Scotland awaits legislation on its proposals for power
For a moment there, it looked as though 2014 would indeed herald the biggest change for Scotland in hundreds of years.
But while 45% of the nation remains downcast over September’s referendum vote, last-ditch promises rushed through in the dying days of the ‘No’ campaign mean 2015 could still be a true landmark year.
Scotland is staying put, but matters constitutional are now at the very forefront of the agenda - in a year which also plays host to a make-or-break General Election.
This 25 January, Burns Night, marks the somewhat theatrical deadline for draft legislation implementing “The vow”- as outlined in the Smith Commission.
The Smith proposals outline the biggest single transfer of powers since the Scottish Parliament was delivered in 1999, and would transform it into one of the most powerful devolved administrations in the world.
So what is likely to be ratified in the legislation, and how well placed will the next UK Government be to enact it?
Here we take a look at four key areas of change.
While UK and Scottish Parliaments will share control of income tax, Scotland will be given flexibility within this framework to set its own rates.
The Scottish Parliament would be handed the power to adjust both the rates and the thresholds at which these are paid for the non-savings and non-dividend income of its taxpayers.
So essentially, this means it could re-introduce a top level tax rate of 50p - something the UK coalition scrapped in 2013 - ensuring added funds from those who can afford it, without squeezing those who can’t.
Other aspects of income tax will remain within shared control - including annual charges, personal allowances, savings tax and tax relief - and it will still be collected and administered by the HMRC.
But crucially the Scottish Government will receive all tax paid by its residents, with a corresponding adjustment in grants received from Westminster.
In a further headline tax shake-up, the power to charge tax on air passengers leaving Scottish airports will be devolved to Scotland, leaving it free to make its own arrangements.
All tax proposals are part of plans to strengthen the financial responsibility of the Scottish Parliament, but could problems lie ahead for those in the rest of the UK?
“In light of the oil price collapse, the Scots might think they have had a lucky escape”, says David Pitt-Watson, Executive Fellow, Finance, London Business School. “But Scotland already has taxation powers that it doesn’t use.

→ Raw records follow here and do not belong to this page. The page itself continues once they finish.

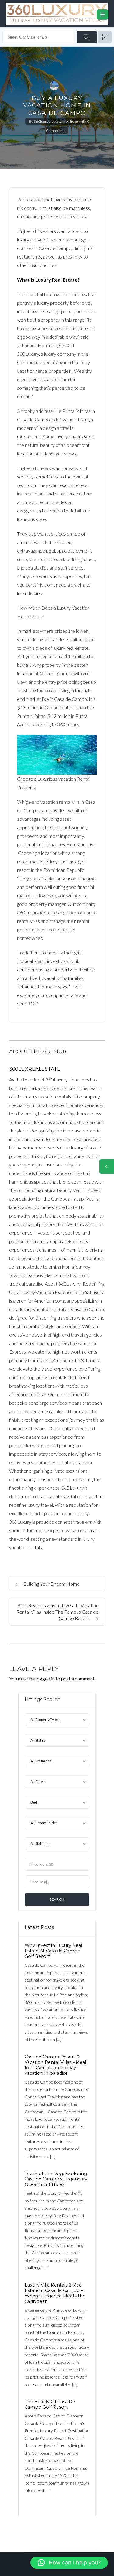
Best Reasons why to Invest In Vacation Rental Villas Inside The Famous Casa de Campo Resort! (57, 1611)
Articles (72, 121)
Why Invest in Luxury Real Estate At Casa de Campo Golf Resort (53, 1951)
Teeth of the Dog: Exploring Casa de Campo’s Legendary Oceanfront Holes (56, 2179)
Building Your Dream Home (51, 1584)
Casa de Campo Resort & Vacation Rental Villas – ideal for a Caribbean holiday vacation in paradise (55, 2065)
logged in (45, 1678)
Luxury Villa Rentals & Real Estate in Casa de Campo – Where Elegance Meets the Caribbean (55, 2293)
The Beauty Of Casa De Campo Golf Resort (50, 2404)
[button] (69, 2563)
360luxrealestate (48, 121)
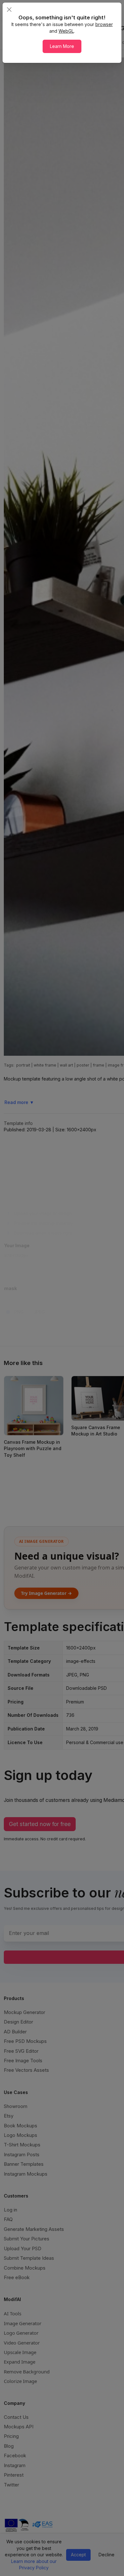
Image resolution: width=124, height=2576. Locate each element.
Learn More (62, 46)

The proof of the pudding will be in the eating, but what holds true for Scotland must surely hold true for the regions of England.”
The dominant Scottish National Party leads a popular call that the Smith Commission fails to go far enough in its proposals. But one area which would be widely acknowledged as a success in Scotland is employment.
Through a transfer of the Work Programme and other employment schemes currently contracted by the Department for Work and Pensions (DWP), Scottish Parliament will receive all power over support for its unemployed people.
As such, it will have the power to decide exactly how it wants to operate these services, once funding is transferred over from the UK.
Previous Joseph Rowntree Foundation evidence suggests how, in other countries, prospects for the long-term unemployed improve markedly through better commissioning and accountability of local and regional employment services.
It should give Scotland the chance to introduce greater flexibility for those who face additional barriers to work, including better in-work support and adequate childcare to promote sustainable employment.
So how can Scotland’s employment situation be strengthened under its new powers and what will it look to set about first?
Launched in 2013, the UK welfare benefit Universal Credit (UC) replaced six means-tested tax credits and benefits, including Housing and Jobseeker’s.
Under draft guidelines, UC will remain under the administration of the DWP, but again, within this framework the Scottish Parliament will be given the power to change the frequency of payments, vary existing plans for single household payments and pay landlords direct for housing costs.
This is includes new, isolated powers over controversial elements such as under-occupancy charges, as well as local housing rates and eligible rent.
Alongside this, new powers would be created for Holyrood, including unique, autonomous responsibility for benefits for carers, disabled and ill people.
Furthermore it would have new powers to create benefits in areas of devolved responsibility; a move it hopes will allow it to better protect the vulnerable.
All devolution of further responsibility will be accompanied by an updated fiscal framework for Scotland. This will incorporate a number of budgetary elements, among them the operation of borrowing powers.
Scotland’s new fiscal framework will provide sufficient extra borrowing powers to ensure stability - seeing as the nation is taking on additional economic risks. Holyrood also wants the borrowing capability to support capital investment.
Once drafted, both governments would work collaboratively via a Joint Exchequer Committee to agree on the suitable framework.